*Aim of the exercise*:
For the records below, report how many lines include the word "will". Only the number should appear.

*Collected data entries*:
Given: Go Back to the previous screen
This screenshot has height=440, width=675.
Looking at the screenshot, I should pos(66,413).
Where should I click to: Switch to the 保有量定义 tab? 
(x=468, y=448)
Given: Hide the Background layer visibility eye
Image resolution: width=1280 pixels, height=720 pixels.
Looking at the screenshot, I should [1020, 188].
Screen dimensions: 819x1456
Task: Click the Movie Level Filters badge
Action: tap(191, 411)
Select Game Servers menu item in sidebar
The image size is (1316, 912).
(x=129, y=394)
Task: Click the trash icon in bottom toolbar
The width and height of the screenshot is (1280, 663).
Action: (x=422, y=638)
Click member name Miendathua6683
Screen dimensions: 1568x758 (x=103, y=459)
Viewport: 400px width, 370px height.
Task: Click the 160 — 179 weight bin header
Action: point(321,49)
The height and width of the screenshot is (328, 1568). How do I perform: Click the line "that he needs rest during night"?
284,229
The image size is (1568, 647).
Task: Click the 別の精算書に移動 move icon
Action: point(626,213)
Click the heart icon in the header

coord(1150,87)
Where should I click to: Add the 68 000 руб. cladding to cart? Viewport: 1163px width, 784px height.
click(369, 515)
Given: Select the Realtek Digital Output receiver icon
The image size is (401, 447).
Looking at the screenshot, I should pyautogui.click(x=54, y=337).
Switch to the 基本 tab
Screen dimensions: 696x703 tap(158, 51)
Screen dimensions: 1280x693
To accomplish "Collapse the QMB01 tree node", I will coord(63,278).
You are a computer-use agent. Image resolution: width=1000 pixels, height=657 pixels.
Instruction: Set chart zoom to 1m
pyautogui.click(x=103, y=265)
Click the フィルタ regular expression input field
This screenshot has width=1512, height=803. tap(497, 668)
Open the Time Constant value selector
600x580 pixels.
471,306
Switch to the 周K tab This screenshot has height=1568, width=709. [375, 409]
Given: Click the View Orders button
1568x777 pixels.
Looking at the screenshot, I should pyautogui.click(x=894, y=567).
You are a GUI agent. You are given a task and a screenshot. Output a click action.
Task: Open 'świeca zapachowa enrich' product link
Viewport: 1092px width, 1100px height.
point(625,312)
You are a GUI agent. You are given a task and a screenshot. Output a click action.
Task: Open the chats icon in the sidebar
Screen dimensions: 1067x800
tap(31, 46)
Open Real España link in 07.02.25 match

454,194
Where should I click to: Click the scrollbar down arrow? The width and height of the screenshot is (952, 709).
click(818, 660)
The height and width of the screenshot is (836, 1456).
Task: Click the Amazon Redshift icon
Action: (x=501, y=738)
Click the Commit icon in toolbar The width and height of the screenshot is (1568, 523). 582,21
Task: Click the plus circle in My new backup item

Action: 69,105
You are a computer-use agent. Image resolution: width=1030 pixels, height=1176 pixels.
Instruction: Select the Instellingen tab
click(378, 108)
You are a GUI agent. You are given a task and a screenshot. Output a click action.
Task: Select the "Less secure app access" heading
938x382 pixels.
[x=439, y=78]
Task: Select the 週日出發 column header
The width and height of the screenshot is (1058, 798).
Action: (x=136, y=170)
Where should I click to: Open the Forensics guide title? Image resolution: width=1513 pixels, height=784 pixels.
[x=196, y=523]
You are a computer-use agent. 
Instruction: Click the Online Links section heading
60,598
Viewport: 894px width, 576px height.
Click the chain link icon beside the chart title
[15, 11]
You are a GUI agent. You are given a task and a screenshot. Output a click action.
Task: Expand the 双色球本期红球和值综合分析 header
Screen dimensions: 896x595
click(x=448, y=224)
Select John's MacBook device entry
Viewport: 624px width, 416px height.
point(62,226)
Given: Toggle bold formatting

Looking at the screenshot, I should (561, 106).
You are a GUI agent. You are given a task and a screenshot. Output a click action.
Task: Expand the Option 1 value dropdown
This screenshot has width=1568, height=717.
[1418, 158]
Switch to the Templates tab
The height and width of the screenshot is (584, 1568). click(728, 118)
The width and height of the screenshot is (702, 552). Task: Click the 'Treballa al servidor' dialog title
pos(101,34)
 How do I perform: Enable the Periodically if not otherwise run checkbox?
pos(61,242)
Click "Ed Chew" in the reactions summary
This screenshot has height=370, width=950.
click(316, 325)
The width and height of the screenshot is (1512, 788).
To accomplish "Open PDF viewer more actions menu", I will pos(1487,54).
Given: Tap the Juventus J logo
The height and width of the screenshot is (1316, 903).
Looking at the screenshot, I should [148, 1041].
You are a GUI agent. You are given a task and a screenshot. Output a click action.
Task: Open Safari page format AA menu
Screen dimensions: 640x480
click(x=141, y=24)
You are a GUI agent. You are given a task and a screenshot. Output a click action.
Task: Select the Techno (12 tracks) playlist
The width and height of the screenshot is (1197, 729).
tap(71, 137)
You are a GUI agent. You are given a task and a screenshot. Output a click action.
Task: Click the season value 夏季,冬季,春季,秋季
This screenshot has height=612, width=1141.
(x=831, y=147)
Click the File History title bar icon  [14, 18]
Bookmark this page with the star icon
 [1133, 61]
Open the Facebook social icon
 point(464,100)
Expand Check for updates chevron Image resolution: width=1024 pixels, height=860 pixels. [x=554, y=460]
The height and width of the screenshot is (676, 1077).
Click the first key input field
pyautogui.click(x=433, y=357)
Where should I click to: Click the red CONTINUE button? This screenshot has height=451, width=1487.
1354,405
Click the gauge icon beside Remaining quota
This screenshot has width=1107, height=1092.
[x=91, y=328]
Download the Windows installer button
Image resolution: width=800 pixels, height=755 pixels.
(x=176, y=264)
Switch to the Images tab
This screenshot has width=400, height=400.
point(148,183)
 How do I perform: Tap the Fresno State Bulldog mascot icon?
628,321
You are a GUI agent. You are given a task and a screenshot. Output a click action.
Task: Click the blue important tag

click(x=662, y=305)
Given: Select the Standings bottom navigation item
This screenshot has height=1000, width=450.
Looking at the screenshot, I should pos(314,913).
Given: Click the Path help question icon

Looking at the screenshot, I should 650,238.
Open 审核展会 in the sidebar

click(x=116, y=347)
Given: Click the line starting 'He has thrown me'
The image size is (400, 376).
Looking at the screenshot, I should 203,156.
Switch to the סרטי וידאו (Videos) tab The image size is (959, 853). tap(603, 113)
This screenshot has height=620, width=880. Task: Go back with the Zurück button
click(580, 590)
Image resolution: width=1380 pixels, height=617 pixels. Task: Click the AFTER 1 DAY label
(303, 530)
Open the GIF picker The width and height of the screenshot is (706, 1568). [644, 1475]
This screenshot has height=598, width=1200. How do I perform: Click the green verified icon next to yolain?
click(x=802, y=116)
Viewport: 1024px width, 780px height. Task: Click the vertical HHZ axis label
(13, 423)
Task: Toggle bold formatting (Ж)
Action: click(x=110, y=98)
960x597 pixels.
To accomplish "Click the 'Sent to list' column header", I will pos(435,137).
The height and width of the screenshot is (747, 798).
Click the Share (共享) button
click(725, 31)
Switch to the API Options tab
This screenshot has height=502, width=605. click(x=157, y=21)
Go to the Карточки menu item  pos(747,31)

*Expected answer*:
3